● **Required work**:
Having read the data, transcribe all of it without deviation.
===== Information shown
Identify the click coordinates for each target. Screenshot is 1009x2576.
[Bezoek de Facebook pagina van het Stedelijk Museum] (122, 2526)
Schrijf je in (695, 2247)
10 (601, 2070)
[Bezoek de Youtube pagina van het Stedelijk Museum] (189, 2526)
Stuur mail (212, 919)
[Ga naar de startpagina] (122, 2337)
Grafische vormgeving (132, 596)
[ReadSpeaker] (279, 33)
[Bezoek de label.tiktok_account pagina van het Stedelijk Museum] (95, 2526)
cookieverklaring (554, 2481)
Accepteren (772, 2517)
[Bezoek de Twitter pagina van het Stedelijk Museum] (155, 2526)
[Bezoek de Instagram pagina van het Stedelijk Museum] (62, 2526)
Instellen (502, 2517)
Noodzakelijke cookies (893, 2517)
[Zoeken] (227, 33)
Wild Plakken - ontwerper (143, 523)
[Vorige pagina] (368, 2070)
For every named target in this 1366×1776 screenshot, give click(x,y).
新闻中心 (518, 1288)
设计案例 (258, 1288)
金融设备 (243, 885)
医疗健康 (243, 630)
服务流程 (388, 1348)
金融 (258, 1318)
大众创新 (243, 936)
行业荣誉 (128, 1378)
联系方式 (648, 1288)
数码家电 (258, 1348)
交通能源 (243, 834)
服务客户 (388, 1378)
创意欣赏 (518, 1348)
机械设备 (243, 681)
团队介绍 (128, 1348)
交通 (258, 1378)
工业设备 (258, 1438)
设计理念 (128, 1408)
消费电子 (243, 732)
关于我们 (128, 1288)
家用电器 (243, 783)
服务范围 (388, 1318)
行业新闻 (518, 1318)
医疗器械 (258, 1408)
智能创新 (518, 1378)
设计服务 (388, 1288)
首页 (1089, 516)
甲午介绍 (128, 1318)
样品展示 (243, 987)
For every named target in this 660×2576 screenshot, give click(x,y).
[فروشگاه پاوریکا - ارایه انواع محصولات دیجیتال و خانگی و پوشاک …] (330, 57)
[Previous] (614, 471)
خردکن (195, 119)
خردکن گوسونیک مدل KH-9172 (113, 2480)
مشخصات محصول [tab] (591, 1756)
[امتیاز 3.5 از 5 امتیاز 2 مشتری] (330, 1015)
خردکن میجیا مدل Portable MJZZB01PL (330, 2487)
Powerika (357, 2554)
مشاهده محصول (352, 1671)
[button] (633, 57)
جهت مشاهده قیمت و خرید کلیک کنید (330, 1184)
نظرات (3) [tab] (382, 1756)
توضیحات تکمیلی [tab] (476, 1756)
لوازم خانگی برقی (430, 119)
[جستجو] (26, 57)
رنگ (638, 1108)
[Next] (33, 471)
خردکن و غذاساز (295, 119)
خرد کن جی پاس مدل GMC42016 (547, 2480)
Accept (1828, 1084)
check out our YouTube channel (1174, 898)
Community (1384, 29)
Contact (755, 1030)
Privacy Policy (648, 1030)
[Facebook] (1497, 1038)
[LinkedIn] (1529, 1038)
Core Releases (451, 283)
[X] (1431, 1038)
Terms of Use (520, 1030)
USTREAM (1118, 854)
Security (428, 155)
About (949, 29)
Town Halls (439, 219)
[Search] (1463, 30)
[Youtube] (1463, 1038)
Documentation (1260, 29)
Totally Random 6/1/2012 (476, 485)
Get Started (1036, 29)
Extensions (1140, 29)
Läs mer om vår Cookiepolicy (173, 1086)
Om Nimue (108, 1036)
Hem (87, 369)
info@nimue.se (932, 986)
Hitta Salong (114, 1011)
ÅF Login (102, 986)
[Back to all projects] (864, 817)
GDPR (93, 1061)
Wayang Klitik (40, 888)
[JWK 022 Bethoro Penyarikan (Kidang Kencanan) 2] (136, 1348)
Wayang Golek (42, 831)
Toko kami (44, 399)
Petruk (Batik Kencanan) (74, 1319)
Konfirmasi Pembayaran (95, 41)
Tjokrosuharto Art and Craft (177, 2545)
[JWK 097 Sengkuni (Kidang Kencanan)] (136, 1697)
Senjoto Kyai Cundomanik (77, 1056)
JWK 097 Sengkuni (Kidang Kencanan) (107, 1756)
==========
● **Answer for the task**:
Identify the click coordinates for each target. Screenshot is 1009x2576.
[Bezoek de Facebook pagina van het Stedelijk Museum] (122, 2526)
Schrijf je in (695, 2247)
10 (601, 2070)
[Bezoek de Youtube pagina van het Stedelijk Museum] (189, 2526)
Stuur mail (212, 919)
[Ga naar de startpagina] (122, 2337)
Grafische vormgeving (132, 596)
[ReadSpeaker] (279, 33)
[Bezoek de label.tiktok_account pagina van het Stedelijk Museum] (95, 2526)
cookieverklaring (554, 2481)
Accepteren (772, 2517)
[Bezoek de Twitter pagina van het Stedelijk Museum] (155, 2526)
[Bezoek de Instagram pagina van het Stedelijk Museum] (62, 2526)
Instellen (502, 2517)
Noodzakelijke cookies (893, 2517)
[Zoeken] (227, 33)
Wild Plakken - ontwerper (143, 523)
[Vorige pagina] (368, 2070)
For every named target in this 1366×1776 screenshot, give click(x,y).
新闻中心 (518, 1288)
设计案例 (258, 1288)
金融设备 (243, 885)
医疗健康 (243, 630)
服务流程 (388, 1348)
金融 (258, 1318)
大众创新 (243, 936)
行业荣誉 (128, 1378)
联系方式 (648, 1288)
数码家电 (258, 1348)
交通能源 (243, 834)
服务客户 (388, 1378)
创意欣赏 (518, 1348)
机械设备 (243, 681)
团队介绍 (128, 1348)
交通 (258, 1378)
工业设备 (258, 1438)
设计理念 (128, 1408)
消费电子 (243, 732)
关于我们 (128, 1288)
家用电器 (243, 783)
服务范围 (388, 1318)
行业新闻 (518, 1318)
医疗器械 (258, 1408)
智能创新 (518, 1378)
设计服务 (388, 1288)
首页 (1089, 516)
甲午介绍 (128, 1318)
样品展示 (243, 987)
For every named target in this 660×2576 screenshot, give click(x,y).
[فروشگاه پاوریکا - ارایه انواع محصولات دیجیتال و خانگی و پوشاک …] (330, 57)
[Previous] (614, 471)
خردکن (195, 119)
خردکن گوسونیک مدل KH-9172 (113, 2480)
مشخصات محصول [tab] (591, 1756)
[امتیاز 3.5 از 5 امتیاز 2 مشتری] (330, 1015)
خردکن میجیا مدل Portable MJZZB01PL (330, 2487)
Powerika (357, 2554)
مشاهده محصول (352, 1671)
[button] (633, 57)
جهت مشاهده قیمت و خرید کلیک کنید (330, 1184)
نظرات (3) [tab] (382, 1756)
توضیحات تکمیلی [tab] (476, 1756)
لوازم خانگی برقی (430, 119)
[جستجو] (26, 57)
رنگ (638, 1108)
[Next] (33, 471)
خردکن و غذاساز (295, 119)
خرد کن جی پاس مدل GMC42016 (547, 2480)
Accept (1828, 1084)
check out our YouTube channel (1174, 898)
Community (1384, 29)
Contact (755, 1030)
Privacy Policy (648, 1030)
[Facebook] (1497, 1038)
[LinkedIn] (1529, 1038)
Core Releases (451, 283)
[X] (1431, 1038)
Terms of Use (520, 1030)
USTREAM (1118, 854)
Security (428, 155)
About (949, 29)
Town Halls (439, 219)
[Search] (1463, 30)
[Youtube] (1463, 1038)
Documentation (1260, 29)
Totally Random 6/1/2012 (476, 485)
Get Started (1036, 29)
Extensions (1140, 29)
Läs mer om vår Cookiepolicy (173, 1086)
Om Nimue (108, 1036)
Hem (87, 369)
info@nimue.se (932, 986)
Hitta Salong (114, 1011)
ÅF Login (102, 986)
[Back to all projects] (864, 817)
GDPR (93, 1061)
Wayang Klitik (40, 888)
[JWK 022 Bethoro Penyarikan (Kidang Kencanan) 2] (136, 1348)
Wayang Golek (42, 831)
Toko kami (44, 399)
Petruk (Batik Kencanan) (74, 1319)
Konfirmasi Pembayaran (95, 41)
Tjokrosuharto Art and Craft (177, 2545)
[JWK 097 Sengkuni (Kidang Kencanan)] (136, 1697)
Senjoto Kyai Cundomanik (77, 1056)
JWK 097 Sengkuni (Kidang Kencanan) (107, 1756)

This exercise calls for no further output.